# Processor or Motherboard that enable/disables Virtualization



## multi-tasker-X (Aug 27, 2017)

Is it the processor or the motherboard that depends on Virtualization?

I tried to install virtualbox on an older computer but it doesn't work, 

There is no option in the bios, while all my other older computers do, 

I read online, my computer doesn't support it, 

What but i am wondering is it the motherboard or processor that enables this option

The computer in question:

Acer M5800

It has a:
Intel® Pentium® Processor N3520


So it is the motherboard or processor?
if it is the processor that won't allow visualization that it is useless to me for now,
but if its the motherboard, then i can still transfer the processor to a new computer which has LGA 775 as well

its a quad core, so i can still make use of it, since my other computer is only a 2 core, and has 
Virtualization 

i really hope its the motherboard and not the processor,  

any idea?


----------



## strollin (Aug 27, 2017)

Download this little utility from Gibson Research: https://www.grc.com/securable.htm.  It will tell you if your processor supports virtualization or not.


----------



## multi-tasker-X (Aug 27, 2017)

I don't have any os installed on the desktop in question, 

so i can't install that

i looked online:
http://ark.intel.com/products/79049/Intel-Pentium-Processor-N3520-2M-Cache-up-to-2_42-GHz

It says it supports this:
Intel® Virtualization Technology (VT-x) ‡

so it does support it?, so it must be the motherboard?


----------



## multi-tasker-X (Aug 27, 2017)

ok i made a mistake, the m5800 does not have the the :  Intel Pentium CPU N3520


It has a:
Intel Core 2 Quad Q8200 @ 2.33Ghz 

and in the specs it says:
Intel® Turbo Boost Technology ‡ No
Intel® Hyper-Threading Technology ‡ No
Intel® Virtualization Technology (VT-x) ‡ No

http://ark.intel.com/products/36547/Intel-Core2-Quad-Processor-Q8200-4M-Cache-2_33-GHz-1333-MHz-FSB


so its the processor that does not support vt-x, although the motherboard may not too, but it doesn't matter now, 
so sad! waste of a good computer, 

problem solved!


----------



## beers (Aug 27, 2017)

You can still use virtualization on cpus that don't have those extensions, it will just perform to a lesser degree.

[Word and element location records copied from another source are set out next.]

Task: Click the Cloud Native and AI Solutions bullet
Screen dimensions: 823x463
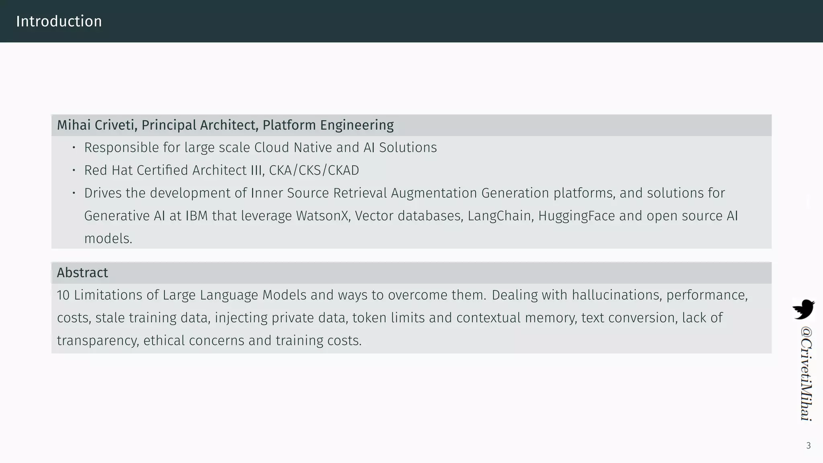Action: tap(260, 148)
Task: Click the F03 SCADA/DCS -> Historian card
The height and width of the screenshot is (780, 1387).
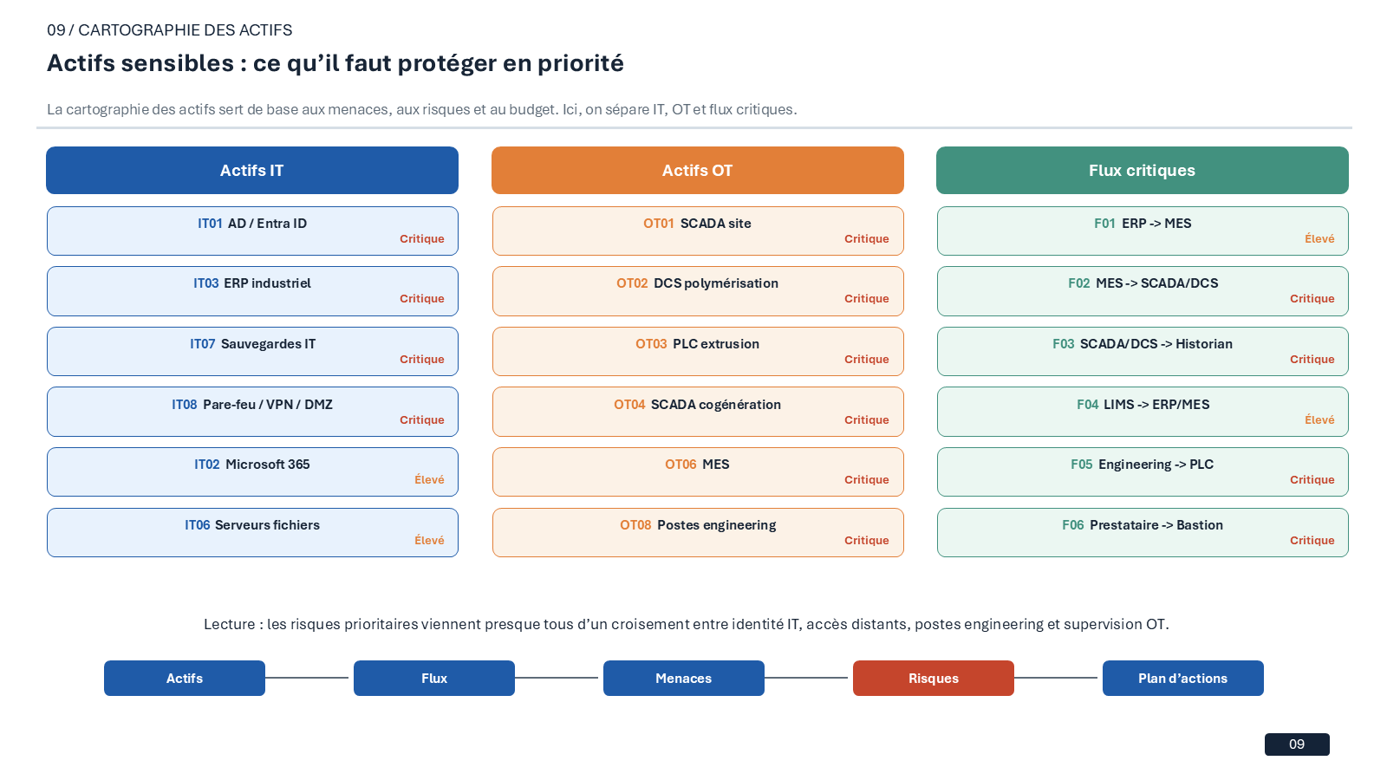Action: coord(1143,351)
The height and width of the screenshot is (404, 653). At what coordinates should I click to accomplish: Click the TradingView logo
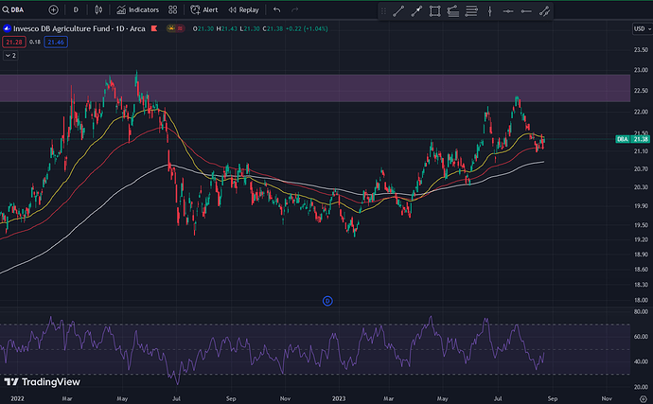coord(41,382)
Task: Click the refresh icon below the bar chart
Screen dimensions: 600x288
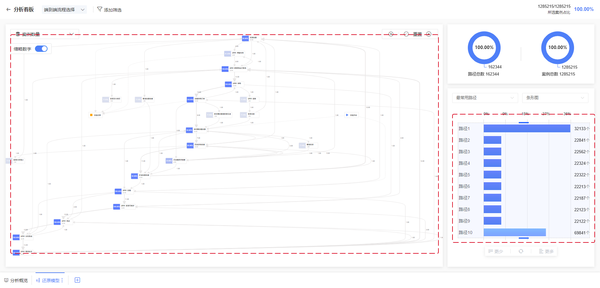Action: coord(521,251)
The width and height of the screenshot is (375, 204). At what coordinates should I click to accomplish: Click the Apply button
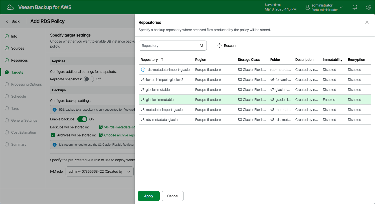click(148, 196)
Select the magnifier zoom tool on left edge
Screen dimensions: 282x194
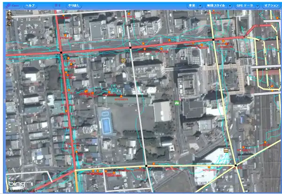(9, 22)
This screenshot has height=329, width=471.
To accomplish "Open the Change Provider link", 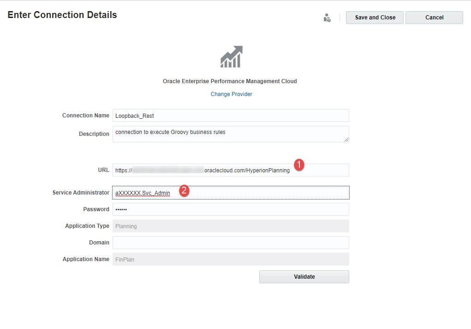I will [231, 94].
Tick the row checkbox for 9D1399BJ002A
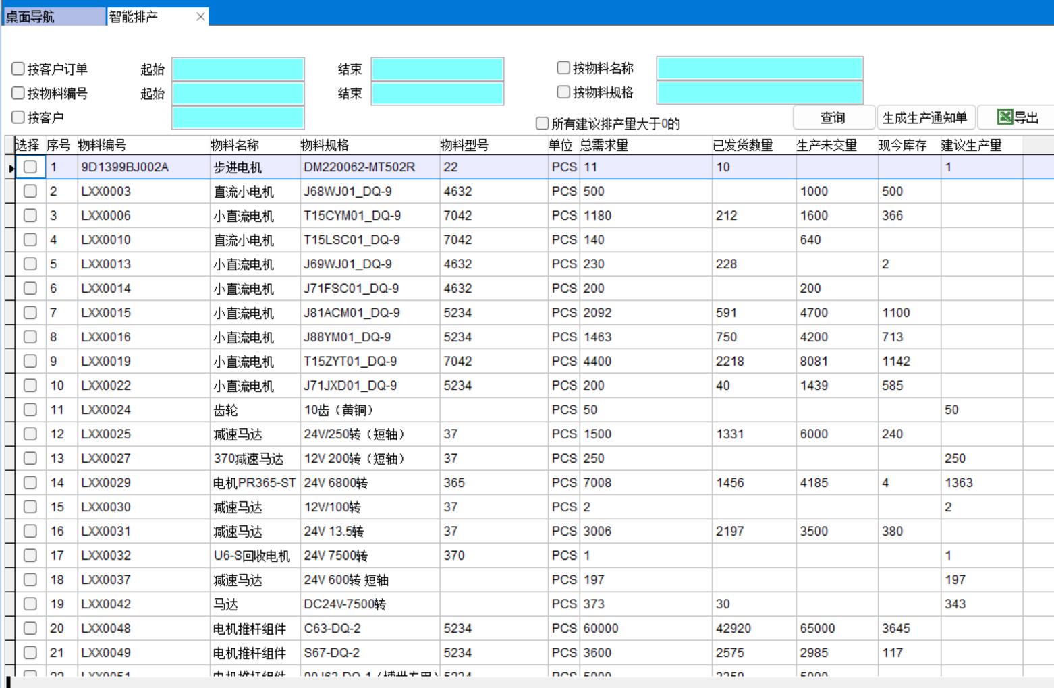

You might have to find older versions of the software that don't force you to have virtualization extensions.  VM products like VMware and QEMU were definitely around before those CPU instruction sets were implemented.


----------



## Jiniix (Aug 31, 2017)

I've run VirtualBox on a Q6600 + G31M-S2L (low end motherboard) before. As beers say, it will just perform a bit worse.


----------



## multi-tasker-X (Aug 31, 2017)

but the difference is, your Q6600 supports vt-x and mine processor doesn't


----------



## beers (Sep 1, 2017)

I've run VMware on a T5500 Merom that doesn't have those extensions.


----------



## Jiniix (Sep 1, 2017)

Fair point, should've mentioned it was stuck on a modded BIOS for E5450 Xeon support and VT-x isn't enabled, ironically


----------



## multi-tasker-X (Sep 1, 2017)

I haven't tried vmware,  its not free, 

i am using virtualbox


----------



## beers (Sep 2, 2017)

VMware player is free, although just allows you one concurrent vm.


----------



## multi-tasker-X (Sep 2, 2017)

that's great, 

i will give it a shot, i only need 1 vm(a centos server vm)


----------



## strollin (Sep 2, 2017)

VMWare Workstation Player is free for non-commercial use and allows multiple concurrent VMs.  The limitation is the cpu and RAM of the host system that determines how many concurrent VMs can be run.


----------